_Task A_
In the excerpt about ADC values of liver masses, which three b-values did the study use?
_Task B_
From the excerpt about ADC values of liver masses, extract the text between "In our study we" and "other studies [9,14,21-24].", inclusive.

_Excerpt provided_

⁂

ADCs tend to be larger when using small b-values, because the signal attenuation due to diffusion plays only a minor role in that case, and ADC values are contaminated by micro-perfusion. When higher b-values are used, ADCs tend to decrease, in relation with less perfusion contamination. Also, the ADC measurements of benign and malignant hepatic masses were significantly different, which supports similar previous findings with cysts and hemangiomas had the highest ADC values while malignant masses had the lowest ADC values [21-24]. In the liver, b values of 0 and 500–600 s/mm2 are typically used. Although at least two b values are required for diffusion-weighted imaging analysis, the application of a greater number of b values will improve the accuracy of the calculated ADC. The disadvantage of using multiple high b values is an associated increase in scanning time [25,26].
In our study we used three b-values of 50, 400 and 800 sec/mm2 to increase the accuracy of calculated ADC values. The hepatic masses in our study showed the following ADC values; hepatic cysts showed mean ADC values of 3.15 ± 0.34 × 10-3 mm2/s and ADC range of 2.61-3.40 × 10-3 mm2/s, hemangioms showed mean ADC values of 2.10 ± 0.25 × 10-3 mm2/s and ADC range of 1.60-2.50 × 10-3 mm2/s, HCC lesions showed mean ADC values of 1.10 ± 0.32 × 10-3 mm2/s and ADC range of 0.91-1.76 × 10-3 mm2/s and metastasis showed mean ADC values of 0.96 ± 0.23 × 10-3 mm2/s and ADC range of 0.75-1.25 × 10-3 mm2/s. Our results are in agreement with those obtained by several other studies [9,14,21-24].
Quantitative measurement of ADC has been shown to be an indicator of malignancy in focal liver lesions, with a reduction in mean ADC (low signal intensity on an ADC map) of malignant lesions compared with benign lesions . Bruegel et al.  reported that an ADC threshold of 1.63 × 10-3 mm2/sec could be used to correctly characterize 88% of lesions as either benign or malignant. Other study using a threshold ADC value of 1.5 × 10-3 mm2/s was able to differentiate benign from malignant lesions with 84% sensitivity and 89% specificity. Potential limitations will include necrotic and cystic metastases, where ADC might be elevated, and the diagnosis will then rely on post-contrast images .

⁂

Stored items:

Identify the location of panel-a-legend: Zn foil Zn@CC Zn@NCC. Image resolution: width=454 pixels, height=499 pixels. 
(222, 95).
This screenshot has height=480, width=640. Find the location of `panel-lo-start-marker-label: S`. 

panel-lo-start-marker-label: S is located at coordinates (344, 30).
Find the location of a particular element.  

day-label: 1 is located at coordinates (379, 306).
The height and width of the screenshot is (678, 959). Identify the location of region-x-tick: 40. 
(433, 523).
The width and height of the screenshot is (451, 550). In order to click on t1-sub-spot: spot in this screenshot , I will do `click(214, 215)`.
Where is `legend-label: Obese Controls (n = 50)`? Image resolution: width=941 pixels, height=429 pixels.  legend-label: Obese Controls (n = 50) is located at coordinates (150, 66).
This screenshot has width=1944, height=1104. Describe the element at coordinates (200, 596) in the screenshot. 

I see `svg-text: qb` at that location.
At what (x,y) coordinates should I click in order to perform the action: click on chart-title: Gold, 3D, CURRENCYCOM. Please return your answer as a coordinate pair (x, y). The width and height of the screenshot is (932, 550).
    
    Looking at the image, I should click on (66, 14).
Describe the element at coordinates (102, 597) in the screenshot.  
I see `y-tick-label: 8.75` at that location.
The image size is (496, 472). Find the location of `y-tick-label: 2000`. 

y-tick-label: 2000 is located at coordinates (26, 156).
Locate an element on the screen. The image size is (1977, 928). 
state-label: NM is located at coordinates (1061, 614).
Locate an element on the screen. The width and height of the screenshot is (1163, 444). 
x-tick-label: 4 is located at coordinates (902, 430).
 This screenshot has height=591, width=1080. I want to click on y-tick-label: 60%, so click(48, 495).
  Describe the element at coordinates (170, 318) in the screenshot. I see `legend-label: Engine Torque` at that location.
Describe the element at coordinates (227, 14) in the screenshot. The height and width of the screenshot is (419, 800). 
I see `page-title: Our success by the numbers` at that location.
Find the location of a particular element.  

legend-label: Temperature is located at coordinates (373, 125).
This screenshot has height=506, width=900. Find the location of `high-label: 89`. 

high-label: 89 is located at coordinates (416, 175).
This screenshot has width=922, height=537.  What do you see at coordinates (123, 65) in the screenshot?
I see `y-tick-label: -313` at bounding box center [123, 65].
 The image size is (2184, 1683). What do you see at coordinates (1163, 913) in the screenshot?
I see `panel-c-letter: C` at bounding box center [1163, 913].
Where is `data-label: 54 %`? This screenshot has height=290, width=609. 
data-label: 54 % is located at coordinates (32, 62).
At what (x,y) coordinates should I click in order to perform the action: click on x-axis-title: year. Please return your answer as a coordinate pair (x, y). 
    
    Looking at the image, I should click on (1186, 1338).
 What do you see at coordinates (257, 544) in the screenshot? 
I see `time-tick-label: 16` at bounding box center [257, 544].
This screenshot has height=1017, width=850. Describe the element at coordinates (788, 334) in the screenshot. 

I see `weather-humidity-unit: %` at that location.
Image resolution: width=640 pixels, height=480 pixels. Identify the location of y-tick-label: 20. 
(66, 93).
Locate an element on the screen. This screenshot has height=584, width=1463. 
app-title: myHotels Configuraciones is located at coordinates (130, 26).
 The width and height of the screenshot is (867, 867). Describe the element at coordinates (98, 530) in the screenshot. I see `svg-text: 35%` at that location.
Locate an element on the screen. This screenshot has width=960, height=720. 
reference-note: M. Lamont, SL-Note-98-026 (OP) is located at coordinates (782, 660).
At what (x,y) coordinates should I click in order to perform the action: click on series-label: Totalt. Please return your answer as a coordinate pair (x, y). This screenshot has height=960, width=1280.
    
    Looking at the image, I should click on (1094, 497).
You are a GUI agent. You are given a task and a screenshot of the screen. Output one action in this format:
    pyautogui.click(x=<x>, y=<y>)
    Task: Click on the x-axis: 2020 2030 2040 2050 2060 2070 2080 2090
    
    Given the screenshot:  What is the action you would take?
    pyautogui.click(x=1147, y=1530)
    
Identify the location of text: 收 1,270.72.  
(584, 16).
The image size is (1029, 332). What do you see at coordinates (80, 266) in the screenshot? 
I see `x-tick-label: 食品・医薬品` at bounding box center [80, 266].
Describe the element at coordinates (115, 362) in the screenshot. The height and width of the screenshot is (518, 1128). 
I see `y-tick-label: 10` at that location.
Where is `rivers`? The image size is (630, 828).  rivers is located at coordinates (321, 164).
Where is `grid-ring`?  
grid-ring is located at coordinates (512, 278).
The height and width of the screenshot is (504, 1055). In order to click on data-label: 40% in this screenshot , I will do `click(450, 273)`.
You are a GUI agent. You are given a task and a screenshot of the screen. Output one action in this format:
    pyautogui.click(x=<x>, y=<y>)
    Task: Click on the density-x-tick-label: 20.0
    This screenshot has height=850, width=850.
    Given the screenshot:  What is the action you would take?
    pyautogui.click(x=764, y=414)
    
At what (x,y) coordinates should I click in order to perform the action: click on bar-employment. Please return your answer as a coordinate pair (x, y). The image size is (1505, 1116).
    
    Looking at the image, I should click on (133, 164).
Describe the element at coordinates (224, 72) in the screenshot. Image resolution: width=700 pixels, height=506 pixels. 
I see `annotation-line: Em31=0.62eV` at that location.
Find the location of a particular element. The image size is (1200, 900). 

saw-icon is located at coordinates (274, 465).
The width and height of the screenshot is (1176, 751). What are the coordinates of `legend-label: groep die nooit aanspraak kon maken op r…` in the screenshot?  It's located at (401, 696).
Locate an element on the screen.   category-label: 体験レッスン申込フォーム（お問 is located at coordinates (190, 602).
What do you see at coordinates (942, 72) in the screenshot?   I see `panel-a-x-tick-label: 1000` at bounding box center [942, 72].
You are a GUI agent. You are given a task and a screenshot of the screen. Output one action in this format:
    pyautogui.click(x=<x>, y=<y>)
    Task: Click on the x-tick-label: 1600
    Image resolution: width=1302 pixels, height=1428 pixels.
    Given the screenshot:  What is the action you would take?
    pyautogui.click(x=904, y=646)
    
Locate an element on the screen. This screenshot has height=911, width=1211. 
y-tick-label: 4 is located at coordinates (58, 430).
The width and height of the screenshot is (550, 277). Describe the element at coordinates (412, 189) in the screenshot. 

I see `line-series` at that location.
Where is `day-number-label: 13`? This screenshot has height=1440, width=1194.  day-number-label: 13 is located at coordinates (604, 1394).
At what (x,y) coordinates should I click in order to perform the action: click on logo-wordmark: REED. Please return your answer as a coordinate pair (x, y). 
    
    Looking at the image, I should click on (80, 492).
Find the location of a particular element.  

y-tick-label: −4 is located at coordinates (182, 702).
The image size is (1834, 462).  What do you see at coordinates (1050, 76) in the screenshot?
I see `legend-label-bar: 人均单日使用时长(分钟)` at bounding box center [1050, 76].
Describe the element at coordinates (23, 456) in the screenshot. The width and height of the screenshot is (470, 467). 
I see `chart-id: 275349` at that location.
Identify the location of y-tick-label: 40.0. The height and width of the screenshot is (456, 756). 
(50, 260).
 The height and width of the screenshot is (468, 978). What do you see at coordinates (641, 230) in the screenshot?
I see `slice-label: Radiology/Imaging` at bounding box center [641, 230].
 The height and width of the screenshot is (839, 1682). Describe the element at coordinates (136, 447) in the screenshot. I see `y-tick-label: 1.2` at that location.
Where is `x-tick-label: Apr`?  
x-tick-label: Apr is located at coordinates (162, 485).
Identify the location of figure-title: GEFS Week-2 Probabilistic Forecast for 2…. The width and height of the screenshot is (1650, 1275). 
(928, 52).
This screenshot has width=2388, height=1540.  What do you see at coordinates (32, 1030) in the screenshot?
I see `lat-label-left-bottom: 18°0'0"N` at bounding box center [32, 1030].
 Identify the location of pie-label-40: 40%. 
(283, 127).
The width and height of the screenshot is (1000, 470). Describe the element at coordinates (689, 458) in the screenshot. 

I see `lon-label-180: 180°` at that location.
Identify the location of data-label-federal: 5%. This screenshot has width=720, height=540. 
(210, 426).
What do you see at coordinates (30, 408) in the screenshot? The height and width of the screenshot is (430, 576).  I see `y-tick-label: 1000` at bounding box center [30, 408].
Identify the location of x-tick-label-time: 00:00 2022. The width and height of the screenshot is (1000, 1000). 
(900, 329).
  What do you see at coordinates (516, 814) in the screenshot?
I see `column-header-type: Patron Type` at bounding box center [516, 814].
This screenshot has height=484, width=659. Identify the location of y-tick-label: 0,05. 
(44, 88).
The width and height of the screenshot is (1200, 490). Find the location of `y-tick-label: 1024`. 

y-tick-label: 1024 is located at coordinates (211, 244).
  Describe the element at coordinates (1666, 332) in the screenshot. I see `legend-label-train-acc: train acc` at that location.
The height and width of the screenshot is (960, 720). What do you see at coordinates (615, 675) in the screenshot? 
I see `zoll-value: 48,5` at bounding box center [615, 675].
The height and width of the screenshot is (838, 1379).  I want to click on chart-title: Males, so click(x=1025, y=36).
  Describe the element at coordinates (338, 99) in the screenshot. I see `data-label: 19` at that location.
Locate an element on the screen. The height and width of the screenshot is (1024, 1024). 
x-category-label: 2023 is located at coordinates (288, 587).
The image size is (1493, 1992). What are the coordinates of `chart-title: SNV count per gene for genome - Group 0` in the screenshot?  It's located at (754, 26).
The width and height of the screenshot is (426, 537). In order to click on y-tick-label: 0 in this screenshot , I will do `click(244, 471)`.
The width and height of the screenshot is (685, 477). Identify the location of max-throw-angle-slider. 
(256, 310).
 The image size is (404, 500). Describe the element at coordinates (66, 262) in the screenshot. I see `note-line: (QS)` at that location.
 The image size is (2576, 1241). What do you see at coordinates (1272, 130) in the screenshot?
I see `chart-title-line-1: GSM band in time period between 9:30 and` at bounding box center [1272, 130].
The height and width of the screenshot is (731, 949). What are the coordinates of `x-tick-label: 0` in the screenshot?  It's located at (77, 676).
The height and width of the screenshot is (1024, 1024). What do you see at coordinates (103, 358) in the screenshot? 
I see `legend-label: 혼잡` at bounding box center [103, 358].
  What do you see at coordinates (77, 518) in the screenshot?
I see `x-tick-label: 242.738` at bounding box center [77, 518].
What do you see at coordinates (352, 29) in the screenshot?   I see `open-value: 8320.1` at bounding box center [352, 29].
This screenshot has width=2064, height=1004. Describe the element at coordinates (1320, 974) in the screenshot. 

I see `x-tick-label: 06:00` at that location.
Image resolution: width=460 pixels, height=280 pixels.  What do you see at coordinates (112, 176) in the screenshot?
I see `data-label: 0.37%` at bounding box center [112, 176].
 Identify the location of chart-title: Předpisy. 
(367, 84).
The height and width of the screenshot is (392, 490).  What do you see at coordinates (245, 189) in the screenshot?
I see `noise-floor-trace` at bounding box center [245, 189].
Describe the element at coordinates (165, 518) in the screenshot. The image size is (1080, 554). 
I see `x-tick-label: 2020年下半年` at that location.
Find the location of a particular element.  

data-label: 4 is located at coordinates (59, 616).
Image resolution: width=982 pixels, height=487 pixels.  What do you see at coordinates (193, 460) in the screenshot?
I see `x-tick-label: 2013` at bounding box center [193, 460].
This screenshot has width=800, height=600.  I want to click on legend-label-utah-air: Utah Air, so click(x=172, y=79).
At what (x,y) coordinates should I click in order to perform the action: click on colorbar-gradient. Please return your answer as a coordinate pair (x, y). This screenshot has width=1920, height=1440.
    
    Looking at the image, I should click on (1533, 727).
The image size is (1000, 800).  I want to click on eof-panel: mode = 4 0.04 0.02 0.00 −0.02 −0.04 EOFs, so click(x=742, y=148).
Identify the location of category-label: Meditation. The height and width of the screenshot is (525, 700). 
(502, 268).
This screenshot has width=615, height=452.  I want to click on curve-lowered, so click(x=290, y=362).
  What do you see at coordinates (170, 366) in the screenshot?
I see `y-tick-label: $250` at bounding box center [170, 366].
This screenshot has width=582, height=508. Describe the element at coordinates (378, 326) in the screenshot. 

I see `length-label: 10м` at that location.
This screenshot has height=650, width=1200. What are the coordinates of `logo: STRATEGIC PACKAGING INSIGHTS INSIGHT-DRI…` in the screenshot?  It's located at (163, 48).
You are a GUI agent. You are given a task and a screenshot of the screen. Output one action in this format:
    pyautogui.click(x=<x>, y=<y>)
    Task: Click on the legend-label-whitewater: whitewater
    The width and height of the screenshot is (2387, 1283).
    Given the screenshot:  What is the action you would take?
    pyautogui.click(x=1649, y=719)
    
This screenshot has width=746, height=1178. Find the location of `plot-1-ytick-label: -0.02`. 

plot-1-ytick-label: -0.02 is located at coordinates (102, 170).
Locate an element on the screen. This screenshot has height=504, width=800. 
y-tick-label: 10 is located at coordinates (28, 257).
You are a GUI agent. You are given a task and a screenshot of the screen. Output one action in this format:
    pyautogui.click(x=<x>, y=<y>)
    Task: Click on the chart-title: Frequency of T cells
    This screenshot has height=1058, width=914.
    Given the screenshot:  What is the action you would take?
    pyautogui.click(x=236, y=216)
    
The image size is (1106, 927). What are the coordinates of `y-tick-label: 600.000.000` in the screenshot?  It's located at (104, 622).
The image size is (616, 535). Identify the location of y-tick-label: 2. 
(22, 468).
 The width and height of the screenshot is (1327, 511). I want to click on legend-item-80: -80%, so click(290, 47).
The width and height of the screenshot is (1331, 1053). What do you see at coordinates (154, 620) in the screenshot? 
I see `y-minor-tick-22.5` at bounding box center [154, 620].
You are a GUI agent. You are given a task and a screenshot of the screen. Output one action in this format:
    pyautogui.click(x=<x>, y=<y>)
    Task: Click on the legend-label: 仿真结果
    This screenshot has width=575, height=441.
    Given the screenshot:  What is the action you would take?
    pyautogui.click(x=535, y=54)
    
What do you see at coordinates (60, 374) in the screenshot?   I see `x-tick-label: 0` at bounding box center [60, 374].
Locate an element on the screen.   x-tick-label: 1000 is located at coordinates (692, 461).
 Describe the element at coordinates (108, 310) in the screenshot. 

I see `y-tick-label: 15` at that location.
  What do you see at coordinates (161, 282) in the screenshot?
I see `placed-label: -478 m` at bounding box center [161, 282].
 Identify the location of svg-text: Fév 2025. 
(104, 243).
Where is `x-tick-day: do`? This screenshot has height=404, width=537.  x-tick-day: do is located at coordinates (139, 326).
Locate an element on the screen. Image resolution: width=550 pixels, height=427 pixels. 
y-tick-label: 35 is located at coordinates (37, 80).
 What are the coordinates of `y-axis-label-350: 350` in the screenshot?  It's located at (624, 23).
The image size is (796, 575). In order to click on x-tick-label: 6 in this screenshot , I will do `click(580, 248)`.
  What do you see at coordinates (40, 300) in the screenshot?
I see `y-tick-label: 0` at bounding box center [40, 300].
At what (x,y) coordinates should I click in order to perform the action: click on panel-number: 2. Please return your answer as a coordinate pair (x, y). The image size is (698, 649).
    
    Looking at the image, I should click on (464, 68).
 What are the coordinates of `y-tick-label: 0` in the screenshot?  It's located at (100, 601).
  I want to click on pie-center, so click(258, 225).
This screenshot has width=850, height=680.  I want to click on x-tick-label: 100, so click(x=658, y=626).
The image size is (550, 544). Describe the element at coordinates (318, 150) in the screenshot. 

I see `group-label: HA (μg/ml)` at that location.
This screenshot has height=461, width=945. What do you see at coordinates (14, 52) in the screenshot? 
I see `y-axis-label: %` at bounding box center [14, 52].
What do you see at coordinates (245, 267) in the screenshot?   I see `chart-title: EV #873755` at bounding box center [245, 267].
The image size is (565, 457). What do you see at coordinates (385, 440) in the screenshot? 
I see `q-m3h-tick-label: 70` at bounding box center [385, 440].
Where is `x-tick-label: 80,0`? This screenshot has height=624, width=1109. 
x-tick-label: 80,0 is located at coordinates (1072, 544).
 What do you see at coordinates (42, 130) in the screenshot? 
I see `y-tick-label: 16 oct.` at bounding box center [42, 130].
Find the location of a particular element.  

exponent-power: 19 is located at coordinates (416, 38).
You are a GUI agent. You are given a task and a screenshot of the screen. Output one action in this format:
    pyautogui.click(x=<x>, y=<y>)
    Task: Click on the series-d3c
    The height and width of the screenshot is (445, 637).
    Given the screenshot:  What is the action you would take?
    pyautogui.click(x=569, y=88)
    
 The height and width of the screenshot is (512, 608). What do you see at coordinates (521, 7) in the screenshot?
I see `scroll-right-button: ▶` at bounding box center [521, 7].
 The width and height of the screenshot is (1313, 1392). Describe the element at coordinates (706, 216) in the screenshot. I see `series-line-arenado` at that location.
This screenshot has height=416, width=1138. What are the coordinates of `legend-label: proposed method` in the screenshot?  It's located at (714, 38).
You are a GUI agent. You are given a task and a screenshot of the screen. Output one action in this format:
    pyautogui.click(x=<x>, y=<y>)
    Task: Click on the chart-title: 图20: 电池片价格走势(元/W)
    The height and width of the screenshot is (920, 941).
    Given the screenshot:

⁂

_Answer A_
50, 400 and 800 sec/mm2.

_Answer B_
In our study we used three b-values of 50, 400 and 800 sec/mm2 to increase the accuracy of calculated ADC values. The hepatic masses in our study showed the following ADC values; hepatic cysts showed mean ADC values of 3.15 ± 0.34 × 10-3 mm2/s and ADC range of 2.61-3.40 × 10-3 mm2/s, hemangioms showed mean ADC values of 2.10 ± 0.25 × 10-3 mm2/s and ADC range of 1.60-2.50 × 10-3 mm2/s, HCC lesions showed mean ADC values of 1.10 ± 0.32 × 10-3 mm2/s and ADC range of 0.91-1.76 × 10-3 mm2/s and metastasis showed mean ADC values of 0.96 ± 0.23 × 10-3 mm2/s and ADC range of 0.75-1.25 × 10-3 mm2/s. Our results are in agreement with those obtained by several other studies [9,14,21-24].